When I go through this endless array of photos, there are different folders where a selected group of celebrities is categorised under. By celebrities I mean the infamous big 5 (a term I will eventually come to hate) such as rhinos, leopards, elephants, lions and buffalo, and other popular faces like giraffes, hyenas and some shier subjects like badgers, genets and so son.
No doubt leopards are the equivalent of Hollywood stars, they’re the only ones that get a digital AND printed diary – my first taste of the human obsession that can follow the spotted cats. Leopards are also one step above everyone else as the get identified. Every different animal is “named” following the phonetic alphabet (I feel like a pilot every time I ID them).
“How can you recognise leopards?” You may ask.
Easy: comparing spots, or more accurately their “rosettes”. No two are alike, because of camera traps we normally focus on the sides of the animal to be able to tell who’s who.
Identifying them off camera traps isn’t always easy. Like super stars pestered by paparazzis, sometimes the photo angle is terrible or the speed wasn’t fast enough and you get stuck with a blurry photo that is pretty much worthless. Practice does make perfect and – if I may add – crazy. I close my eyes and all I see are spots dancing around.
Three years ago Golf – big male leopard – was fitted with a telemetry collar so that Jan could finish research regarding male’s distribution and dispersal. The collar no longer works and for about a year they have been waiting for Golf to be photographed again or get caught in one of the traps so that they can remove the collar. On a Sunday morning, we got a phone call to say that someone had been caught. With all hopes up, we arrived and found a female that seemed to be lactating. Before getting eaten and releasing her, I quickly snapped some side photos to later on compare them. To my surprise it was Foxtrot! ¡FOXTROT!. Foxtrot was the most photographed of leopards. She’s so popular and poses so beautifully for the cameras that if she were human, she would be the new E! host girl. In human terms this was like seeing Katy Perry, of Kate Hudson or even Julia Roberts. My theory for now is also that Foxtrot is the mother of Mike & Kilo – however I still don’t have proof of this. Younger ones don’t smile for the cameras like moms do!

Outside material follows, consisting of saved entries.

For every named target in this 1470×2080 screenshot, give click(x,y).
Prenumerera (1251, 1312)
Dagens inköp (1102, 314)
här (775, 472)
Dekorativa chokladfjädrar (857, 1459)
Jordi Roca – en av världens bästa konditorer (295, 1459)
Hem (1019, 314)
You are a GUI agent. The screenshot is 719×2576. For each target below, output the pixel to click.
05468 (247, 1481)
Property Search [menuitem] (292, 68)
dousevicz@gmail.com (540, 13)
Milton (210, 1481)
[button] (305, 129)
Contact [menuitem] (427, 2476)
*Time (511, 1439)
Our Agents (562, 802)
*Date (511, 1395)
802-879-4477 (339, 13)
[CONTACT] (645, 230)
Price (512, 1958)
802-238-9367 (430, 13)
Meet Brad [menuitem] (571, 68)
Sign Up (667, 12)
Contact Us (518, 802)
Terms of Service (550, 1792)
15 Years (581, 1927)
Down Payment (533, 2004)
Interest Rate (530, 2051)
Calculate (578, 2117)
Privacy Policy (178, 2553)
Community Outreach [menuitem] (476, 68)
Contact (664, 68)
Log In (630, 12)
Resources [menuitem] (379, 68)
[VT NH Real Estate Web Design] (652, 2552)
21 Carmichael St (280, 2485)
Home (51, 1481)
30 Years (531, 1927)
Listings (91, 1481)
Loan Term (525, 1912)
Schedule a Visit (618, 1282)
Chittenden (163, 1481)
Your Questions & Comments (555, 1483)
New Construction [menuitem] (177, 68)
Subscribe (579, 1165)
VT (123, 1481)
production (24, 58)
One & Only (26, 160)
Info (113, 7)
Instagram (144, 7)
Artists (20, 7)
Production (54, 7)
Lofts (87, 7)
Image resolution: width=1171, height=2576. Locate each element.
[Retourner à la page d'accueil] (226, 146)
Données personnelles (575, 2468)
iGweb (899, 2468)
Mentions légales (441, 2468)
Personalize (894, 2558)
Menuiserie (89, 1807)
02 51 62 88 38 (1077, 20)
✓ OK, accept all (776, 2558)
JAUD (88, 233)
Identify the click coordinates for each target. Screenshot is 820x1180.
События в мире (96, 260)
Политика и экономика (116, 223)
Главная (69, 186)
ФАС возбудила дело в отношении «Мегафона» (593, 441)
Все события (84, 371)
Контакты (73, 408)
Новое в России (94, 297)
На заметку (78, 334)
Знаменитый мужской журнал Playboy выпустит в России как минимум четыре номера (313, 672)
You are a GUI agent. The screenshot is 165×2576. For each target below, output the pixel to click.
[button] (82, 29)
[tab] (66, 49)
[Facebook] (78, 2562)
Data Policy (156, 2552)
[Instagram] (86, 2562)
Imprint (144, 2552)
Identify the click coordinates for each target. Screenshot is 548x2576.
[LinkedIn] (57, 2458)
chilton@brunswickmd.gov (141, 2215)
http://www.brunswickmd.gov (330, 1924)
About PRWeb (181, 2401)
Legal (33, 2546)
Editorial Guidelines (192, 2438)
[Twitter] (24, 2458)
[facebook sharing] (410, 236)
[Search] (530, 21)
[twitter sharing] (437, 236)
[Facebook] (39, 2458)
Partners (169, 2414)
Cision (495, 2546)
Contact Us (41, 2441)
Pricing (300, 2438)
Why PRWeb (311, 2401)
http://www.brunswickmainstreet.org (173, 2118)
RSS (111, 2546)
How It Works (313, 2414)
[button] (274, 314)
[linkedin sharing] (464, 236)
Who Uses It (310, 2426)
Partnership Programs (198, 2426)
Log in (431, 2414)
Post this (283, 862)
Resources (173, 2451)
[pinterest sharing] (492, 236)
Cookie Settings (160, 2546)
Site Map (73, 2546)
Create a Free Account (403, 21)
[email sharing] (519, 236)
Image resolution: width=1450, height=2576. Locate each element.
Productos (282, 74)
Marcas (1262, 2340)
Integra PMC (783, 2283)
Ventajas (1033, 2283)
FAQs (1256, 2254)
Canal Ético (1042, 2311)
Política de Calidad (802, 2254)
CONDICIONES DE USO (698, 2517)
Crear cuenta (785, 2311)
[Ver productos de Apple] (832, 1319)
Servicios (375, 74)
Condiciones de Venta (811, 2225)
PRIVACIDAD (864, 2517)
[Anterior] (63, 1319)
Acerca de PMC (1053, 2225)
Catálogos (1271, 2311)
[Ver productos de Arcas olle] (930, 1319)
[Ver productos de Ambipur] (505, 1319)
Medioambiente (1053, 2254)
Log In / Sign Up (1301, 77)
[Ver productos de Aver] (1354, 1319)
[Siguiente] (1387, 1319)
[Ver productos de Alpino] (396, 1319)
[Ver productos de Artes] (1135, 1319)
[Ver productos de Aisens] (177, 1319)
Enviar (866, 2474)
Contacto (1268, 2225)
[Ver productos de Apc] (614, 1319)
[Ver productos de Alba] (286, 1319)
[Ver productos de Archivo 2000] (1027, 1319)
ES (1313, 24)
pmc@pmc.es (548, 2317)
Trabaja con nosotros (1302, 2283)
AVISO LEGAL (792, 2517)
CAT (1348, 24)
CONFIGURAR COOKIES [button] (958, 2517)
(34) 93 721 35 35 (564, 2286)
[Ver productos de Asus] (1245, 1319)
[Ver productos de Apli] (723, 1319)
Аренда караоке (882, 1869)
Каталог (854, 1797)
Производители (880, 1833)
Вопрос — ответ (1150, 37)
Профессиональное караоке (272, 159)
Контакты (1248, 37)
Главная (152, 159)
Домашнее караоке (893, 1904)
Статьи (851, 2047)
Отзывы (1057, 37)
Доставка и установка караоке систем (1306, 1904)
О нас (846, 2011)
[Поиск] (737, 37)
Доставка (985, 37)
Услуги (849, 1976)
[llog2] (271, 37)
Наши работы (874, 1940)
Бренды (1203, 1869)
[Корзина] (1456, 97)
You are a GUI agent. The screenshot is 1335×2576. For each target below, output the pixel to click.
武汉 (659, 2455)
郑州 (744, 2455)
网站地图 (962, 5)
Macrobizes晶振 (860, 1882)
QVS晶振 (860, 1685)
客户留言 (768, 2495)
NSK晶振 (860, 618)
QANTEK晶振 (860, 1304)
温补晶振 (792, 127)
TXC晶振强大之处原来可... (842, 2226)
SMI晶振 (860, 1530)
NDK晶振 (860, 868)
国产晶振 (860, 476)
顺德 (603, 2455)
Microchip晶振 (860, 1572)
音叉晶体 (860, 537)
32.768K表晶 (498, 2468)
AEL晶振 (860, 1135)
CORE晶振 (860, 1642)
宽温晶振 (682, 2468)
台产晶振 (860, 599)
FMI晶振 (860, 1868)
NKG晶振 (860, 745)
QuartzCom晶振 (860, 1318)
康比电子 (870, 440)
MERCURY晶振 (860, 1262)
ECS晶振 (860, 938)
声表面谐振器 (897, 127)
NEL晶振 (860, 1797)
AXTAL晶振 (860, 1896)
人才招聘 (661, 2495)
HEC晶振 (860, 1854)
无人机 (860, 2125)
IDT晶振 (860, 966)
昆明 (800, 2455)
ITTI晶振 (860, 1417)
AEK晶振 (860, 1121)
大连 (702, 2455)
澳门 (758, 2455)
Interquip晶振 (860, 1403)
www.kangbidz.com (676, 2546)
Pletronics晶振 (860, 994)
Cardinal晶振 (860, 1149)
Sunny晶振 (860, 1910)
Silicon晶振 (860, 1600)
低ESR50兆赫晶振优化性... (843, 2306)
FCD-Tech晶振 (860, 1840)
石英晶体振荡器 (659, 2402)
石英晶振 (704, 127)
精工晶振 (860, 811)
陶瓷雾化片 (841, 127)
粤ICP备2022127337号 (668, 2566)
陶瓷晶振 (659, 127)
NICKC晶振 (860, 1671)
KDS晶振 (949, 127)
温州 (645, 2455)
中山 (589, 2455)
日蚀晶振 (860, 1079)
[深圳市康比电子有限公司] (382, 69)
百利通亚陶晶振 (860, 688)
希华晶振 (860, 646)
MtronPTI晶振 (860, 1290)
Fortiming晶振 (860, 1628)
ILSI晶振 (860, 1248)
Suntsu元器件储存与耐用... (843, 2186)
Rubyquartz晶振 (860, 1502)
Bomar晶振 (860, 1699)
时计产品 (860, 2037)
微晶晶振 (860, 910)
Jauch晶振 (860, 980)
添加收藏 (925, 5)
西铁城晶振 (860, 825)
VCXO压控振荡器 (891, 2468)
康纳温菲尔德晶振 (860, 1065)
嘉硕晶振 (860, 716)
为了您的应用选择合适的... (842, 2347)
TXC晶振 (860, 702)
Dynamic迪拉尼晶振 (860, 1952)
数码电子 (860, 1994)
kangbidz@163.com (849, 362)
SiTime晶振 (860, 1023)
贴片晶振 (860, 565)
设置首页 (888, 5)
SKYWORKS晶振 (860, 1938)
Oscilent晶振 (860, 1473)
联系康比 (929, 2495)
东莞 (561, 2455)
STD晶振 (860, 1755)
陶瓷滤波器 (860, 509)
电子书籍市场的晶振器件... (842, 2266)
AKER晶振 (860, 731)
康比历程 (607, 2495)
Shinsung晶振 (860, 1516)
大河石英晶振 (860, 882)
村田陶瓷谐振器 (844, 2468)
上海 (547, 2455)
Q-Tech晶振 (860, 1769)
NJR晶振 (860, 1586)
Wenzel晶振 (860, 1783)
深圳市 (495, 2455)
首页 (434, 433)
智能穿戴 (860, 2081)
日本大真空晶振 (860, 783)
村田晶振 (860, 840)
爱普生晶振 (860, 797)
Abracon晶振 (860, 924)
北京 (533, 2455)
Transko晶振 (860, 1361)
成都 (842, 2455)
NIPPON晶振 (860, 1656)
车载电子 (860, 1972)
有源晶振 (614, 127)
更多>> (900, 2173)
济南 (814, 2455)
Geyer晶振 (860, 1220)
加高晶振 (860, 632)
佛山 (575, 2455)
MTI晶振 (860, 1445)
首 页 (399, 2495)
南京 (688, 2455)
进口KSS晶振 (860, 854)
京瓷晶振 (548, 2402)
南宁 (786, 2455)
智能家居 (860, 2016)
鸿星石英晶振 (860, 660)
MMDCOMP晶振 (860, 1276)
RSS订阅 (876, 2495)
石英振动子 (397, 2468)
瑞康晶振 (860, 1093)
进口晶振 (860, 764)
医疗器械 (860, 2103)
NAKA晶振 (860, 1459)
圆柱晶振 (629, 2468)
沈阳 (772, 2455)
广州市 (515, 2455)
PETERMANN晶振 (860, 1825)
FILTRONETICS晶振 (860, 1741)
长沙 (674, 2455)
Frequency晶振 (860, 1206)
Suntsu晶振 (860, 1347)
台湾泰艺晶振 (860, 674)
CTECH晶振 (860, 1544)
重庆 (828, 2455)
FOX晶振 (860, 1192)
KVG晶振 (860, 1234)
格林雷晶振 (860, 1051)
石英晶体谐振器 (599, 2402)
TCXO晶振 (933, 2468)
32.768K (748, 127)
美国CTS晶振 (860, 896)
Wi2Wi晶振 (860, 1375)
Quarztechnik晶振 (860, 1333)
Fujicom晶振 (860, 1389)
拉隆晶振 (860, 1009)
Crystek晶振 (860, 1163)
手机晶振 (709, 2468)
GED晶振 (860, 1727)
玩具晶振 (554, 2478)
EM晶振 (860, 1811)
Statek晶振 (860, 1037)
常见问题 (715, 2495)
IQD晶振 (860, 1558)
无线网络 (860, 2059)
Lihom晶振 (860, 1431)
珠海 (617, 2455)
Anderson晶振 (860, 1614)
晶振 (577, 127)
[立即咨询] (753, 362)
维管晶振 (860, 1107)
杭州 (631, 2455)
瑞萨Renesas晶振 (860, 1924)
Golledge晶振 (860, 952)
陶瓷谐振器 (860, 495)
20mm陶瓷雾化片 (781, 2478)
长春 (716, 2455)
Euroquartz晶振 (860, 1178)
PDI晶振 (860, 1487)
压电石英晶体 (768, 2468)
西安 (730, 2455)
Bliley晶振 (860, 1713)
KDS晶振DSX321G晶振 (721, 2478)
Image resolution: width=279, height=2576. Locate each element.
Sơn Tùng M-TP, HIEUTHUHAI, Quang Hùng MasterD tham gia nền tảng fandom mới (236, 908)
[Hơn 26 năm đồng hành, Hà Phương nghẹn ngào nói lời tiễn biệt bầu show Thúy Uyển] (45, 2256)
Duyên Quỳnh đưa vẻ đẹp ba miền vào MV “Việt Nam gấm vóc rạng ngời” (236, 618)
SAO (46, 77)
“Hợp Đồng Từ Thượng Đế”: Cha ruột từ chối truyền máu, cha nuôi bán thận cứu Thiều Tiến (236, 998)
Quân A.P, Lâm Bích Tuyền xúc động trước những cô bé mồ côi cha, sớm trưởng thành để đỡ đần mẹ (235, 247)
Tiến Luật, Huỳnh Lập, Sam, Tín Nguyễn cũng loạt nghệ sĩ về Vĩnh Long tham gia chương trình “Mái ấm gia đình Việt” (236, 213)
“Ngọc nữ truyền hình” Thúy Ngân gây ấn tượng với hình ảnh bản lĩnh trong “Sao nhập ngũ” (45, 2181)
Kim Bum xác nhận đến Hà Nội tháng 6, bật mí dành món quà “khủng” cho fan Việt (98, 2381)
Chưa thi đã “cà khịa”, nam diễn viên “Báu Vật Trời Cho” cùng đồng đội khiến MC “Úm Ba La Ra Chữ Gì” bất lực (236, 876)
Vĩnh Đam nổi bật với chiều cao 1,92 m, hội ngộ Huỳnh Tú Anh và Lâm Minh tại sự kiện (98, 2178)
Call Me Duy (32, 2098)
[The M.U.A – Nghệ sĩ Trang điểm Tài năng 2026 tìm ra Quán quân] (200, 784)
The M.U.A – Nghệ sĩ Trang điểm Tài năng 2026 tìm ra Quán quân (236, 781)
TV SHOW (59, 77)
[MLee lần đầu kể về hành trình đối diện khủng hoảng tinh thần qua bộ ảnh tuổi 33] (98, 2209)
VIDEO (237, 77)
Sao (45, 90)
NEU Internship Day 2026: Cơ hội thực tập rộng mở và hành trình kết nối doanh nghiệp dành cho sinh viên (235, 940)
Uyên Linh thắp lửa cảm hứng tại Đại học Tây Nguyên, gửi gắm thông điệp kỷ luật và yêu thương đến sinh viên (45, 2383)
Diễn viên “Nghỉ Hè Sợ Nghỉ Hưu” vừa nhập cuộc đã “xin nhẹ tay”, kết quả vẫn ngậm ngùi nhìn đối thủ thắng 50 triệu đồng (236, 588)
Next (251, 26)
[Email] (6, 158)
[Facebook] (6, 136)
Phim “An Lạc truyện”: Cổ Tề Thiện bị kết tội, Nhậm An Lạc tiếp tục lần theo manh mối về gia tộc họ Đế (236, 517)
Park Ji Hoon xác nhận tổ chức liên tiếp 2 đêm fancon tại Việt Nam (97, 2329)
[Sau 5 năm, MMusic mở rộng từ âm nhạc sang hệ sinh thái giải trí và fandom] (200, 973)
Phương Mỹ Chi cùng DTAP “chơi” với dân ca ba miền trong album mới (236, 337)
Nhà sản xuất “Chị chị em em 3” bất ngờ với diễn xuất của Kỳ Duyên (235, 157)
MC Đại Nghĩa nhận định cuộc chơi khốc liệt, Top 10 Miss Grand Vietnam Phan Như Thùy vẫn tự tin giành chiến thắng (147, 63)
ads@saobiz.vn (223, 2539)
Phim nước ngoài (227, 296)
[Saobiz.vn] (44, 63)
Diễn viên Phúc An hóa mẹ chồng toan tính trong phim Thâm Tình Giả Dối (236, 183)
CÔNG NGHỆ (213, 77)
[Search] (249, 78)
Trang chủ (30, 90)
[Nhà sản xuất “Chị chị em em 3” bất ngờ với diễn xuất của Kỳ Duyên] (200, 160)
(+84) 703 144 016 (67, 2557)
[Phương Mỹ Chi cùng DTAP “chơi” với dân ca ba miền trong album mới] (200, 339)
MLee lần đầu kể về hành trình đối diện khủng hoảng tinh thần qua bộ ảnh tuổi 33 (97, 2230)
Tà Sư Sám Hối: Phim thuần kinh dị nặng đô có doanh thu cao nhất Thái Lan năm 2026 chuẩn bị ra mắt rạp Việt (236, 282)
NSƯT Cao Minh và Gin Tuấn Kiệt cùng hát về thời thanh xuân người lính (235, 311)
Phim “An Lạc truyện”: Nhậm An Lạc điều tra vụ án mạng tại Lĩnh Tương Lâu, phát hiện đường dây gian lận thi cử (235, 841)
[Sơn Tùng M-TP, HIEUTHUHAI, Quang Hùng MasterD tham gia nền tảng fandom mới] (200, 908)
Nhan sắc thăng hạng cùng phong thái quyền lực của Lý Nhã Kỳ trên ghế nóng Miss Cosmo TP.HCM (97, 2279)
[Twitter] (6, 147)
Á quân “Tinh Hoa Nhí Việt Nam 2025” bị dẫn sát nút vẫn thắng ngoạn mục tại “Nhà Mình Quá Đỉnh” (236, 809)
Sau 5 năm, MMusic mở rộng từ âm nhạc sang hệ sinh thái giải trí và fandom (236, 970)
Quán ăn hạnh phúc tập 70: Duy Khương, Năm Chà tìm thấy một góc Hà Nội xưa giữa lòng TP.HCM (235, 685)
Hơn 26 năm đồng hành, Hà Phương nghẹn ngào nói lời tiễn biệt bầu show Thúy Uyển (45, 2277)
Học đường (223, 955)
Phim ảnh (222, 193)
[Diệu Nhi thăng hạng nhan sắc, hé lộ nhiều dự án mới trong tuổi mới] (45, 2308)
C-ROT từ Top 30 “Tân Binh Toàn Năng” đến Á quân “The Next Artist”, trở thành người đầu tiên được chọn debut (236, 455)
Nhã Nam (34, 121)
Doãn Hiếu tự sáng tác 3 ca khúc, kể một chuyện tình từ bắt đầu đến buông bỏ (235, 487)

Had I known a bit more about leopards, territories and behaviour back then, this (meeting Foxtrot) could have been predicted and potentially avoided(she wasn’t the target, Golf was). Leopards both males and females stick and protect a territory (spread of land with resources like food and water) where they can thrive and raise their cubs (females) or have mating opportunities and spread their genes (males) – typical. If she was the most photographed one, it was a good indication that the core of her kingdom was somewhere around the cameras where she was being spotted. But like they say, you connect the dots going back. The important thing is not to accept something just because, but find out how, when and more importantly why. Nature is a puzzle of wildlife that we can learn from and learn of the more we become fascinated by her ways, and while some things happen at random, some other can be expected.. if you have the patience to learn their ways.
After so long, and even without knowing it, it was a pleasure to meet her at last!
I never saw her again, but every now and again a snap told me she was just doing what leopards do best: living free, and that was enough.